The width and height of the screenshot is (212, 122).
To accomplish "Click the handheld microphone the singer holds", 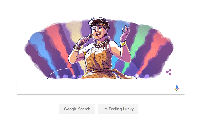I will (x=86, y=39).
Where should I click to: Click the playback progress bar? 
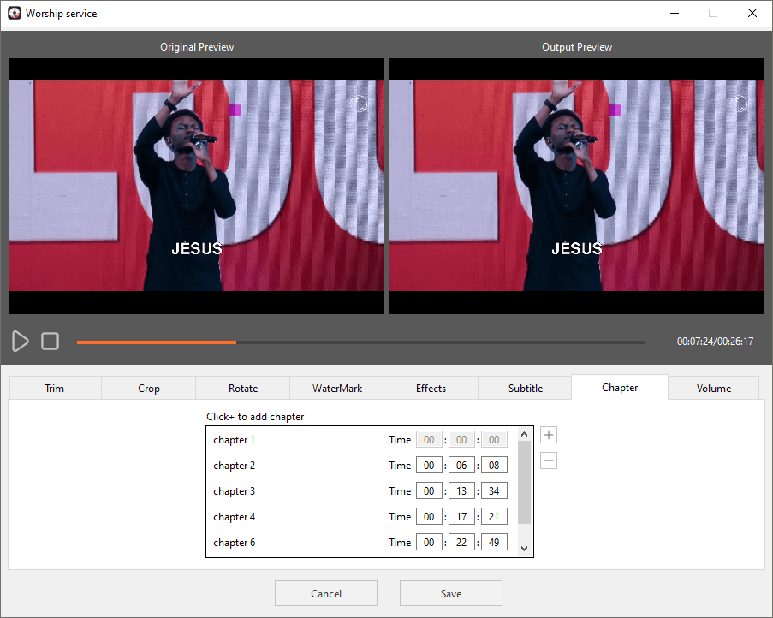[x=360, y=342]
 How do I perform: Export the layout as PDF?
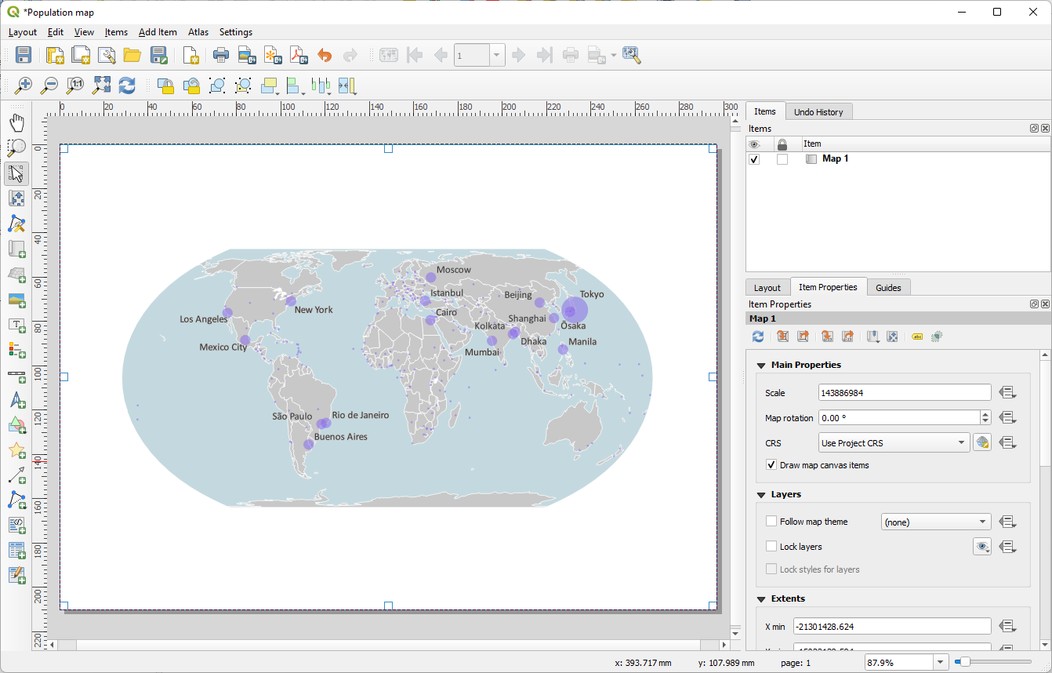tap(299, 55)
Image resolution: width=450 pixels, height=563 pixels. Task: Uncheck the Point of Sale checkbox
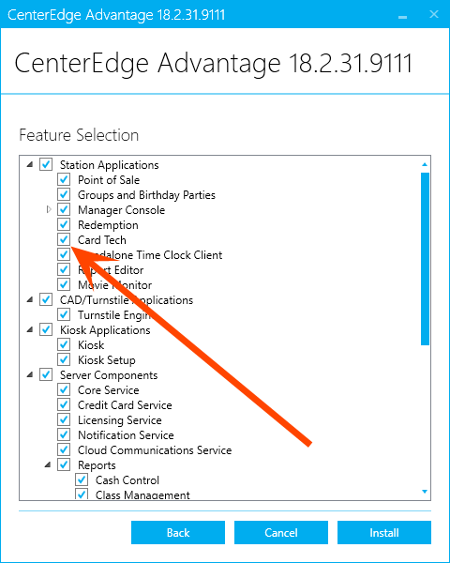[64, 179]
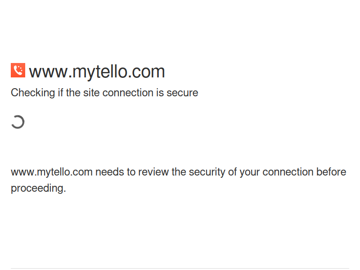Click the word "if" in subtitle

click(60, 93)
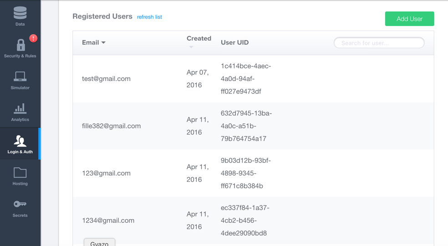448x246 pixels.
Task: Open Security & Rules lock icon
Action: click(x=20, y=45)
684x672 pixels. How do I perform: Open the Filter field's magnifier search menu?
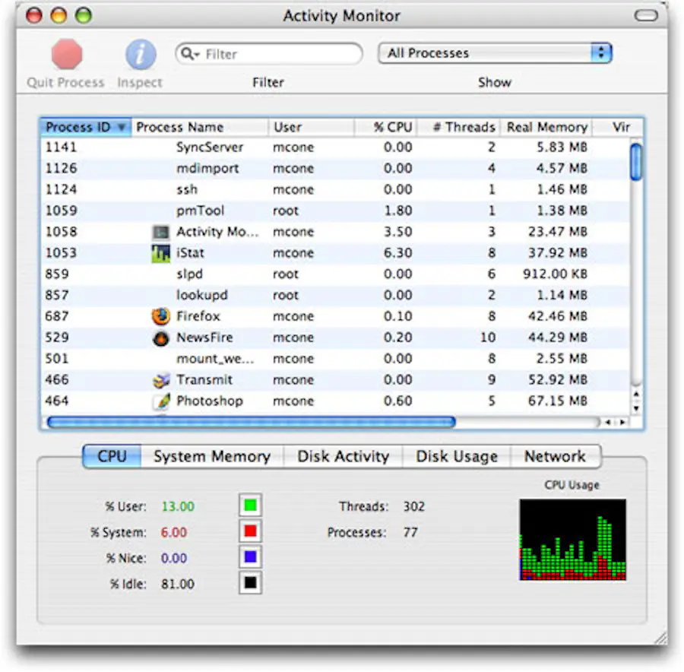point(192,53)
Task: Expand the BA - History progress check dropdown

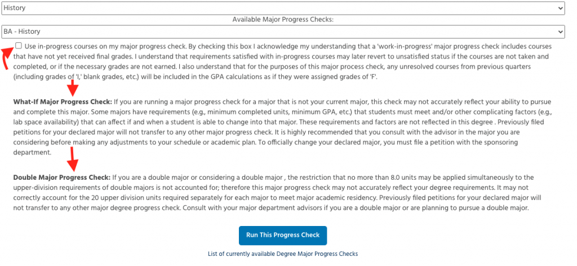Action: [283, 32]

## Directions for this task:
Copy only the lines running from the one that holds "684x672 pixels. How" through the last line of the data, and include both of those lines. Do not copy any pictures.

## Task output:
684x672 pixels. How do I perform: Open the Filter field's magnifier search menu?
point(192,53)
Task: Expand the BA - History progress check dropdown

Action: [283, 32]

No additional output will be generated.